Word and element pointing lines |
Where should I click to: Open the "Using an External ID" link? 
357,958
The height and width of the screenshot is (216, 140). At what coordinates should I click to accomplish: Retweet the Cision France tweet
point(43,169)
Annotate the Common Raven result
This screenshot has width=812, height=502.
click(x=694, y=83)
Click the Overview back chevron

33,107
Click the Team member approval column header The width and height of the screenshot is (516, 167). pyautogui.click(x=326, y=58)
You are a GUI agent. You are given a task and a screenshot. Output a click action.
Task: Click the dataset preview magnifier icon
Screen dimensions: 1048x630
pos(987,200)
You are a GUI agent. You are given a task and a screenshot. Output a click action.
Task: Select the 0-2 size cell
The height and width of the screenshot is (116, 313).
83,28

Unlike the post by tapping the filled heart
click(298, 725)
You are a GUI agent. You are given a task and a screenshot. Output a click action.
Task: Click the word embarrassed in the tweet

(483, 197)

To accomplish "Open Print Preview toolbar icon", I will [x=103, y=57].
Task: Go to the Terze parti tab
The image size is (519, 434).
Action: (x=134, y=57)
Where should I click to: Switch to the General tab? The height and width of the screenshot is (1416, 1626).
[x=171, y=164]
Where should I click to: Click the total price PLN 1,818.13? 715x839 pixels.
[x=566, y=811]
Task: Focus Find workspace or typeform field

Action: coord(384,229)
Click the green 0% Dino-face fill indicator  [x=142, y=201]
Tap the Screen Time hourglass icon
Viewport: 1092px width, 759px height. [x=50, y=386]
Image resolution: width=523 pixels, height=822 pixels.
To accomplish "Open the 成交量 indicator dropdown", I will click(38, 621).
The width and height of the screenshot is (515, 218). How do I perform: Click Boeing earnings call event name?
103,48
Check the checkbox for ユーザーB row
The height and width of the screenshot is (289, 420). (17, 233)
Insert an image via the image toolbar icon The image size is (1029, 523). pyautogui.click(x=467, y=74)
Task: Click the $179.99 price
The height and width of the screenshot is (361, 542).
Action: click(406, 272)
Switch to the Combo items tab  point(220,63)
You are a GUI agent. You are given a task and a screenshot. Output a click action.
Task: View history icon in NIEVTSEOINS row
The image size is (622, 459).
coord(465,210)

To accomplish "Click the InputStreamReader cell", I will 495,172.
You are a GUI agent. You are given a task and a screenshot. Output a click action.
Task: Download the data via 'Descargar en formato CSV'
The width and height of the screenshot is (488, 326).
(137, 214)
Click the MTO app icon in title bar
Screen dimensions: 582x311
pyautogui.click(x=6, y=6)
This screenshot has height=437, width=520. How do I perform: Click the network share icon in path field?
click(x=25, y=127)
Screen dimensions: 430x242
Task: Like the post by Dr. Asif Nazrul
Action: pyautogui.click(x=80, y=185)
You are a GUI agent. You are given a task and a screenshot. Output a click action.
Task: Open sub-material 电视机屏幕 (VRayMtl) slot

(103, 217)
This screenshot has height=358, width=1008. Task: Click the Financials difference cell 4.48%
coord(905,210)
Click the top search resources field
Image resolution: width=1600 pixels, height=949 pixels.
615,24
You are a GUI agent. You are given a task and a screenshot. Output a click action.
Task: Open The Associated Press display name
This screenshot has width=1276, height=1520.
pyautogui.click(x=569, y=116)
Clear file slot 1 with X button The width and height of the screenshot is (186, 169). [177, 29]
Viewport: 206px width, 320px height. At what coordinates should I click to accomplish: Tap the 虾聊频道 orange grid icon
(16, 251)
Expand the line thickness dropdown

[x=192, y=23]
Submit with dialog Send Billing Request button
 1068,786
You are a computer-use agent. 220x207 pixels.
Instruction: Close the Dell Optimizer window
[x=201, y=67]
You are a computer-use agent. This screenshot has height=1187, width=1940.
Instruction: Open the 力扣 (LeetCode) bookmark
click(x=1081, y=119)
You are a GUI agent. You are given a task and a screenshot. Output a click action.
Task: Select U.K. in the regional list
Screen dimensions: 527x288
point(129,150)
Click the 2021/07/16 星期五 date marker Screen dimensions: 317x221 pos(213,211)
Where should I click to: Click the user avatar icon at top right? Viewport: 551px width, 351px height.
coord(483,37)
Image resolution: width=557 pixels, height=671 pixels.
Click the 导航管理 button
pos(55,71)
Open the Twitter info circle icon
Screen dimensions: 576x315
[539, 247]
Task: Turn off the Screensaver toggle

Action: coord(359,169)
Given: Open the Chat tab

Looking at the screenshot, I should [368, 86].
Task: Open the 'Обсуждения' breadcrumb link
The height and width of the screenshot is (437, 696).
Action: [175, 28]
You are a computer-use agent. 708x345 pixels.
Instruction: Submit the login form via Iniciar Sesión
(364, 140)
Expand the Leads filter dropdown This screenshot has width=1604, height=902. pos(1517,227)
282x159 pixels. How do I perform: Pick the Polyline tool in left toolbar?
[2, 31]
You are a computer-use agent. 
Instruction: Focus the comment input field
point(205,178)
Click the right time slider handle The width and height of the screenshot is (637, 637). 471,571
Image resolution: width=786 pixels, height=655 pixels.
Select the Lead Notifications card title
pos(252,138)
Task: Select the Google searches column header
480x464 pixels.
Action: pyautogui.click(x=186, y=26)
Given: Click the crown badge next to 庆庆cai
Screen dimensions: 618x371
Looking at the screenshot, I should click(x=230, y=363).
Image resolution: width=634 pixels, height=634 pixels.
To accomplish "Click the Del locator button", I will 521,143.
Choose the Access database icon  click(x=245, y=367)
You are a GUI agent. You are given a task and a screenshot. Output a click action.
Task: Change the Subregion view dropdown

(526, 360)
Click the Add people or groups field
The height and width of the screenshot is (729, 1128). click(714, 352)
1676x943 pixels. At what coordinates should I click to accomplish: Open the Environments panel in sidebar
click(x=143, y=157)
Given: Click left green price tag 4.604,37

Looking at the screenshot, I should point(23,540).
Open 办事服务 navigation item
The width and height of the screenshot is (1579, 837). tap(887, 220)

The problem | Recast the lines from the line with "Click the green" up to and including the line with "I will 495,172." as a Markdown table with the columns Row and Line, leaving out blank lines.

Full response |
| Row | Line |
|---|---|
| 1 | Click the green 0% Dino-face fill indicator  [x=142, y=201] |
| 2 | Tap the Screen Time hourglass icon |
| 3 | Viewport: 1092px width, 759px height. [x=50, y=386] |
| 4 | Image resolution: width=523 pixels, height=822 pixels. |
| 5 | To accomplish "Open the 成交量 indicator dropdown", I will click(38, 621). |
| 6 | The width and height of the screenshot is (515, 218). How do I perform: Click Boeing earnings call event name? |
| 7 | 103,48 |
| 8 | Check the checkbox for ユーザーB row |
| 9 | The height and width of the screenshot is (289, 420). (17, 233) |
| 10 | Insert an image via the image toolbar icon The image size is (1029, 523). pyautogui.click(x=467, y=74) |
| 11 | Task: Click the $179.99 price |
| 12 | The height and width of the screenshot is (361, 542). |
| 13 | Action: click(406, 272) |
| 14 | Switch to the Combo items tab  point(220,63) |
| 15 | You are a GUI agent. You are given a task and a screenshot. Output a click action. |
| 16 | Task: View history icon in NIEVTSEOINS row |
| 17 | The image size is (622, 459). |
| 18 | coord(465,210) |
| 19 | To accomplish "Click the InputStreamReader cell", I will 495,172. |